*** Opening of Record extracts ***

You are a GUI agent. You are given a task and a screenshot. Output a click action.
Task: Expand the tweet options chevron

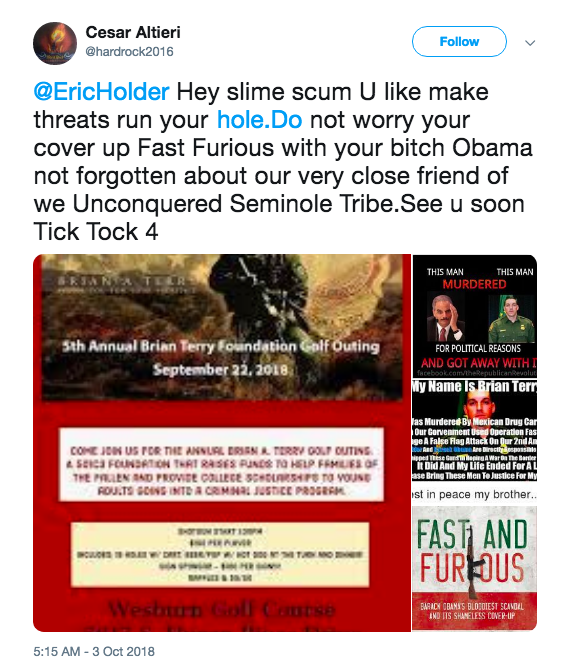[530, 43]
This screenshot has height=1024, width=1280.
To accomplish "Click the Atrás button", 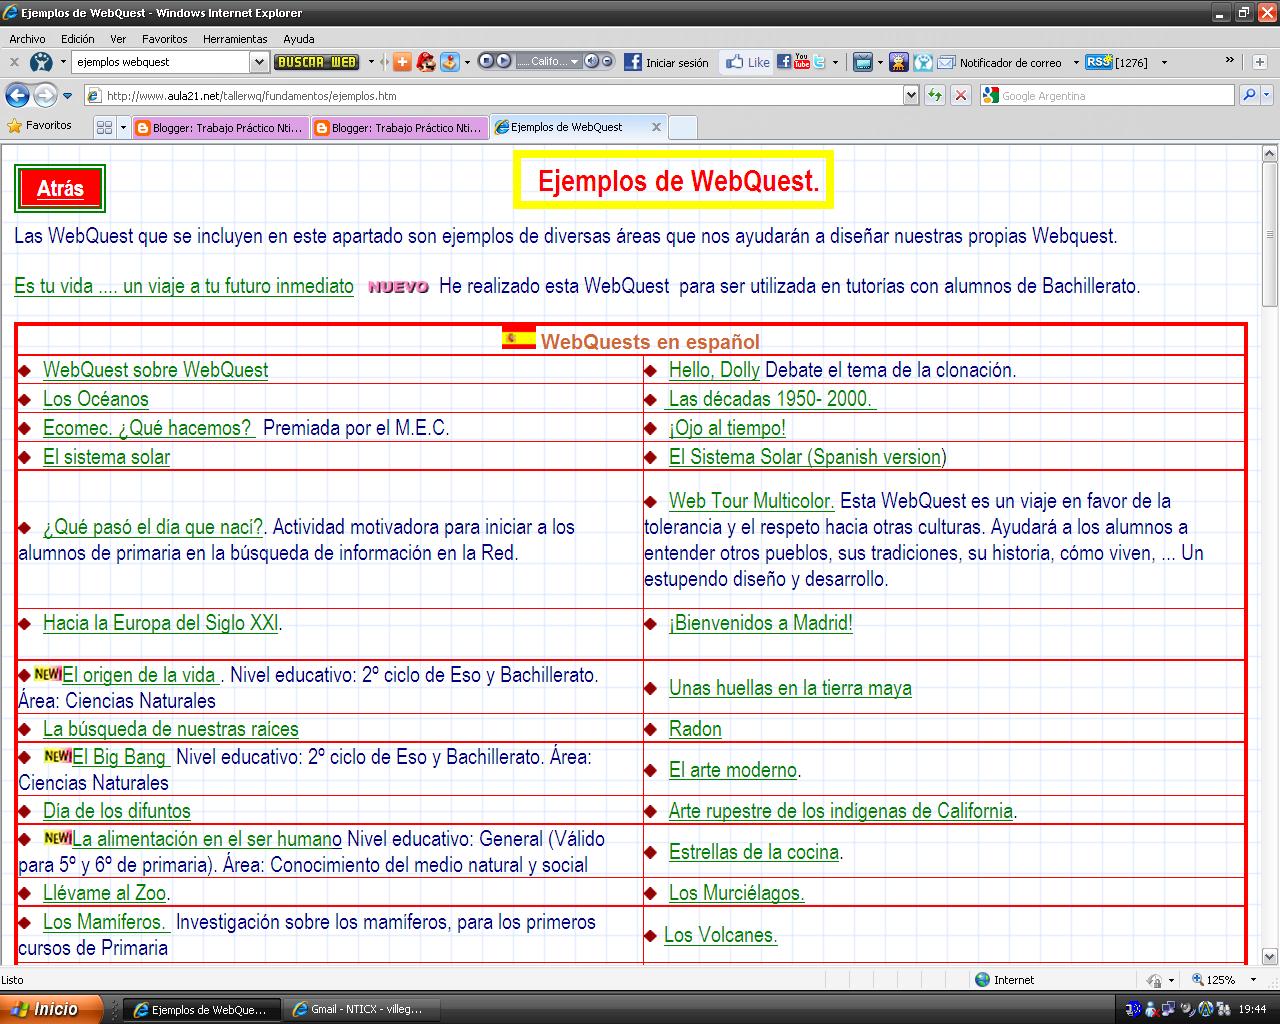I will [x=59, y=188].
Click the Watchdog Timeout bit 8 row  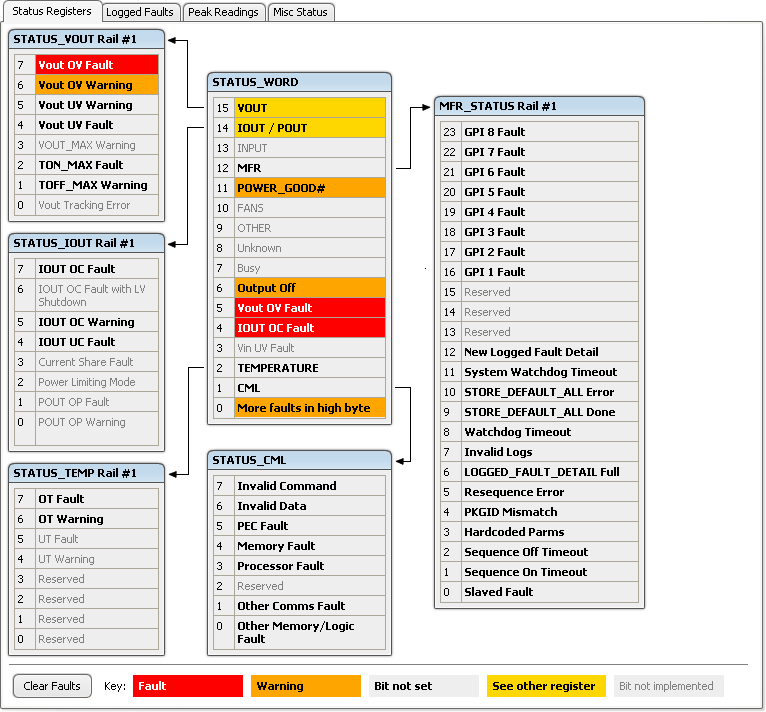point(549,432)
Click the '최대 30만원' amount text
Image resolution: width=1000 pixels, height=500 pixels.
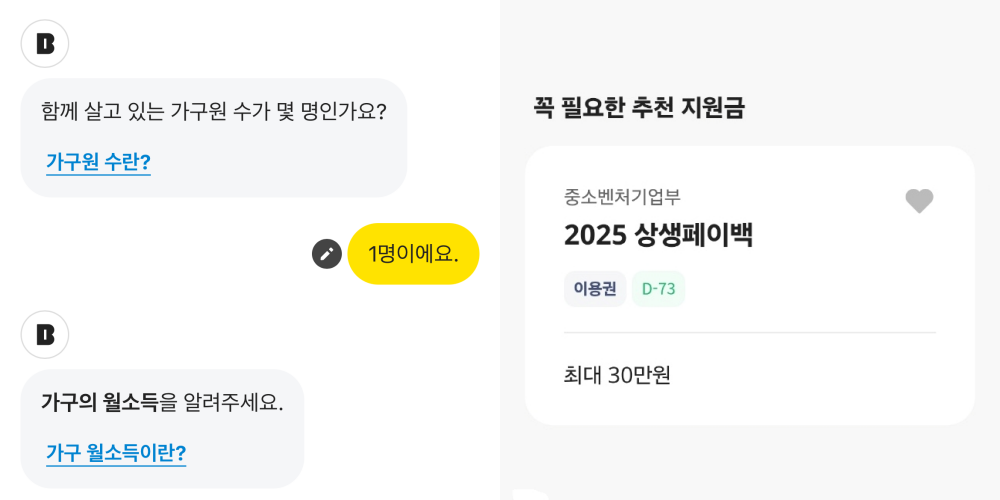pyautogui.click(x=617, y=376)
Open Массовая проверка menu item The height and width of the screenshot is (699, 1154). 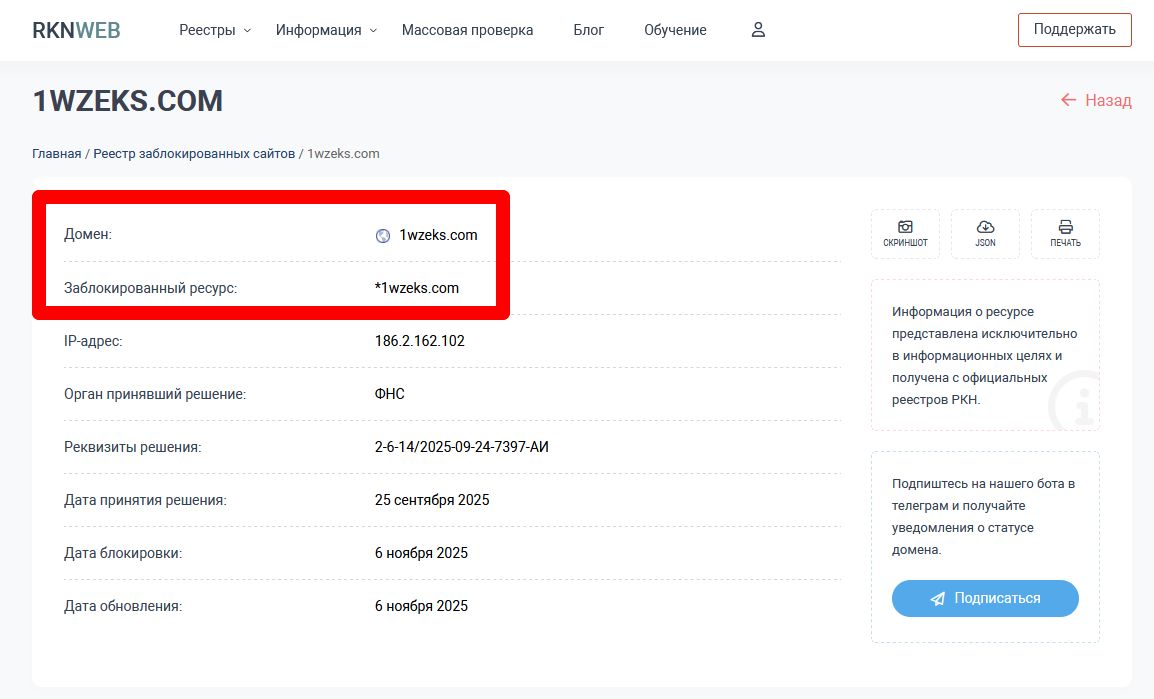[466, 30]
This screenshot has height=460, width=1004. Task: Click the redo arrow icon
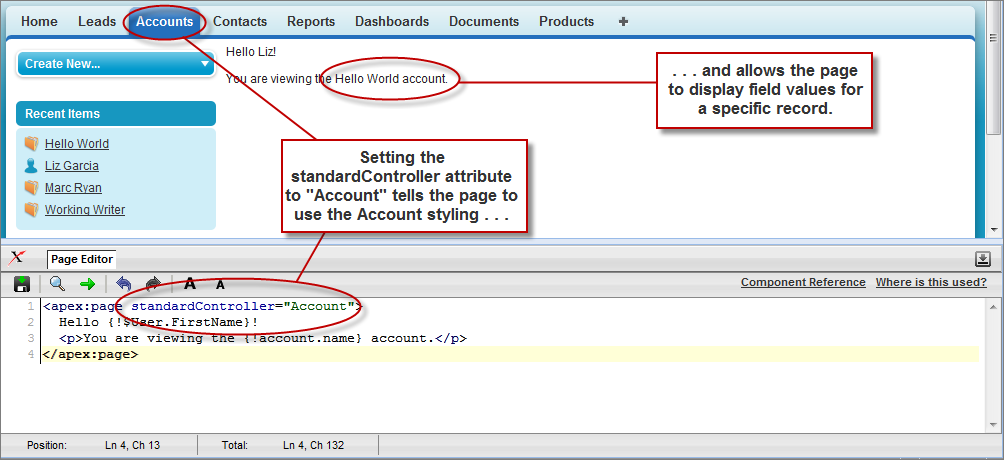153,284
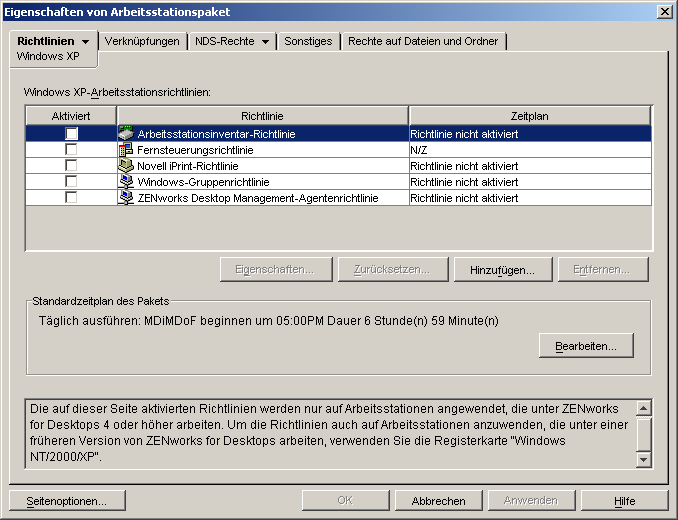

*** Close of Record extracts ***

Problem to solve – Every line from the one holding "This screenshot has height=460, width=1004." through the final line of the data above is to be reproduced exactly, both ends included, with the pictures left out.

Answer to this exercise –
This screenshot has height=460, width=1004. Task: Click the redo arrow icon
153,284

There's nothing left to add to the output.